Hyundai just paves the way, paves the way, wayMore cars than Tesla. Over the past three years, Hyundai sold about 7 million cars per year globally, while Tesla sold about 1.8 million cars per year over the same period.
What makes Tesla, not Hyundai, the darling of Wall Street is not the company’s current production, but the business narrative that drives investors to buy with the hope of an exit that will make them a fortune. Specifically, that narrative stems from Elon Musk’s promise of a self-driving car future in which, he claims, Tesla will crush Waymo. But perhaps more importantly, it comes from Musk’s claim that his Optimus line of robots are so powerful, they could eliminate poverty, become the “greatest product of all time” and generate “infinite” revenue.
But Tesla’s robot series has a lot to prove in a short time. Less than five years ago Elon Musk said he was unveiling a robot prototype, but it actually turned out to be a person in a lycra bodysuit, and the whole thing was kind of a weird, you-can’t-laugh-at-me-if-I’m-laughing-too-much fake joke.
Hyundai, by contrast, owns Boston Dynamics, a three-decade-old company that introduced creepy, quadrupedal and then bipedal robots that went viral and made people make “kill them with fire” jokes over and over again. Boston Dynamics has absolutely written the book on current robots.
So with that in mind, watch Zachary Jackowski, head of the Atlas program at Boston Dynamics, promote his robot, and keep in mind that he knows his competitor is Elon Musk:
He claims that although that thing floating around is just a research prototype, his company is “working hard on creating a real product version of Atlas” and that it is “the best and really the simplest robot we’ve ever made.” They claim that it will be water resistant and able to withstand temperatures as cold as minus 4 and as hot as 104 degrees Fahrenheit.
Jackowski claims Boston Dynamics and Hyundai are creating “the most complete dataset in the world to train humanoid skills in manufacturing,” and the car side of the company will soon “both use and build these things in a new robotics factory capable of producing 30,000 Atlas robots per year.”
Of course, this is all just hype. There’s no way to know what it’s meant to placate the purely uneasy investors and board members who are eager to cut labor costs, and what it’s meant to attract the attention of businesses who are thinking about becoming humanoid robot customers.

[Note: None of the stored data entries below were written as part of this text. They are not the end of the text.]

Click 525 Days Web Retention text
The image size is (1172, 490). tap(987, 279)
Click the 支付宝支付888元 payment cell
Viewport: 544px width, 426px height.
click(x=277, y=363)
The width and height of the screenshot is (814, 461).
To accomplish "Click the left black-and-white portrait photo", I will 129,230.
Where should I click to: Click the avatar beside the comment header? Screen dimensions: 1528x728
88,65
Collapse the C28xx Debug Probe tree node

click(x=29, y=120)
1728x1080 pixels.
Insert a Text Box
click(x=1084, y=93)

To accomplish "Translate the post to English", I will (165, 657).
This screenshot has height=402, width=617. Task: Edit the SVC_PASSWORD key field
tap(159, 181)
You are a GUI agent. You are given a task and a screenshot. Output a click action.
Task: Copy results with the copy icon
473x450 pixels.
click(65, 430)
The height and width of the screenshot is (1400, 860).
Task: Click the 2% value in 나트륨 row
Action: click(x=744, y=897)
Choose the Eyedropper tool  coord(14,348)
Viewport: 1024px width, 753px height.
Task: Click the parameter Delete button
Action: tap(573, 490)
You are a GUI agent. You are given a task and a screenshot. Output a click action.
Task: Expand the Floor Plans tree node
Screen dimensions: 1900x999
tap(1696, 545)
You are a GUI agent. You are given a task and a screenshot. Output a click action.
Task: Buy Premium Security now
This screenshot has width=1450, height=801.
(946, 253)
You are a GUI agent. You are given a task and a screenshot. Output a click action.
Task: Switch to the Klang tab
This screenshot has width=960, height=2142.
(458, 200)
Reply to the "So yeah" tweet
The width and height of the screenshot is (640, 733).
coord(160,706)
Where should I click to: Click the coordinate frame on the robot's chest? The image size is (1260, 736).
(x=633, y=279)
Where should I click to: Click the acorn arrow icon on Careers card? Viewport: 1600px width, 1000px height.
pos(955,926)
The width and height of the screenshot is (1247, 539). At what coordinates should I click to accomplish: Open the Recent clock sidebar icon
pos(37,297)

Meanwhile, Elon Musk will only get the full version of his famous trillion-dollar pay package if he deploys 1 million Optimus robots, so it’s pretty clear what’s motivating him. Nonetheless, they have pushed back the start date of the Optimus robots, which were supposed to be working in Tesla factories, to 2024, to 2025, and to be available for purchase by other companies in 2026. But Musk’s claims about applications for his robots continue to expand. Last November, he compared the Optimus robot to a “personal C-3PO/R2-D2.”
If you’re reading this, Tesla probably doesn’t make you feel warm and fuzzy inside, but neither should Hyundai. It’s a chaebol, which means it’s one of those giant, scandal-ridden companies with troublesome relationships with that country’s government. When it comes to creating armies of robots with the ability to crush the labor force and generate “infinite” revenue, the question isn’t whether you should support a company like Tesla or a company like Hyundai. Its Which company’s unique story do you find more believable?